52 Les données examinées dans le cadre de cet article offrent plusieurs perspectives sur la démographie des habitants des fermes qui appartenaient à l’abbaye Saint-Victor de Marseille au début du IXe siècle. Bien que dispersée sur un vaste territoire, cette population comptait plus de 1 000 personnes précisément enregistrées et affichait un rapport de masculinité équilibré et une structure par âge cohérente, en faisant un groupe démographique plausible. Le polyptyque fournit le nom, le lien de parenté avec les autres membres de la famille, la classe d’âges approximative, le lien de travail (ou de servitude) avec le monastère et la situation matrimoniale de la majorité de ces individus, et indique la localisation géographique de leur ferme. De surcroît et peut-être pour la première fois dans l’histoire européenne, l’âge des enfants de moins de 12 ans est également consigné de façon systématique. Les données permettent d’extraire, directement ou indirectement, un large éventail d’informations démographiques et sociales cruciales et de les comparer avec les éléments (assez rares) dont on dispose sur la démographie européenne au Moyen Âge.

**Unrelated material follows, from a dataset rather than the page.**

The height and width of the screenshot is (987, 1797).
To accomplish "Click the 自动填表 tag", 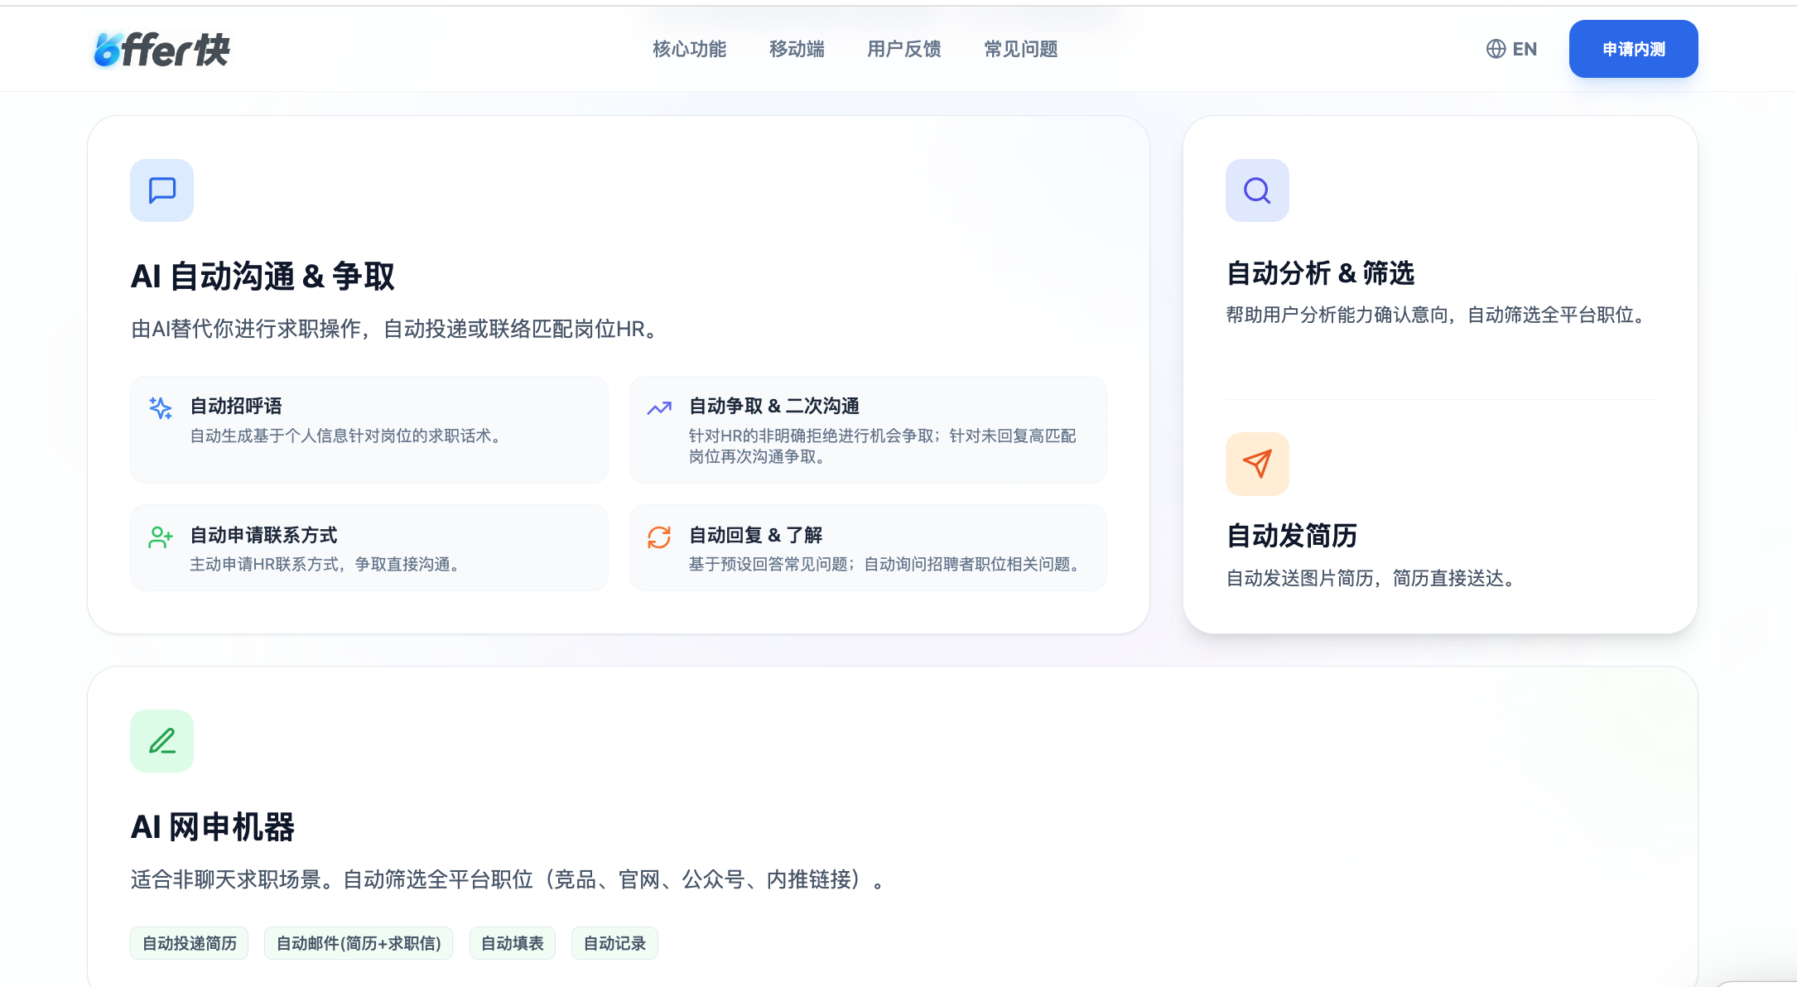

53 Premièrement, la structure par âge de la population décrite dans le polyptyque de Marseille était analogue à celle observée dans deux autres contextes médiévaux (cadastres de la Toscane en 1427 et de Legnague en 1430). Ces trois structures par âge sont plus jeunes que leurs équivalents pour l’Angleterre en 1696 et la France en 1740. Les taux de natalité et de mortalité avoisinaient sans doute 50 ‰, et l’espérance de vie à la naissance 20 ans. Ces deux valeurs sont proches de celles qui avaient été obtenues en traitant les données sur l’âge des squelettes des cimetières du Sud de la France au premier millénaire.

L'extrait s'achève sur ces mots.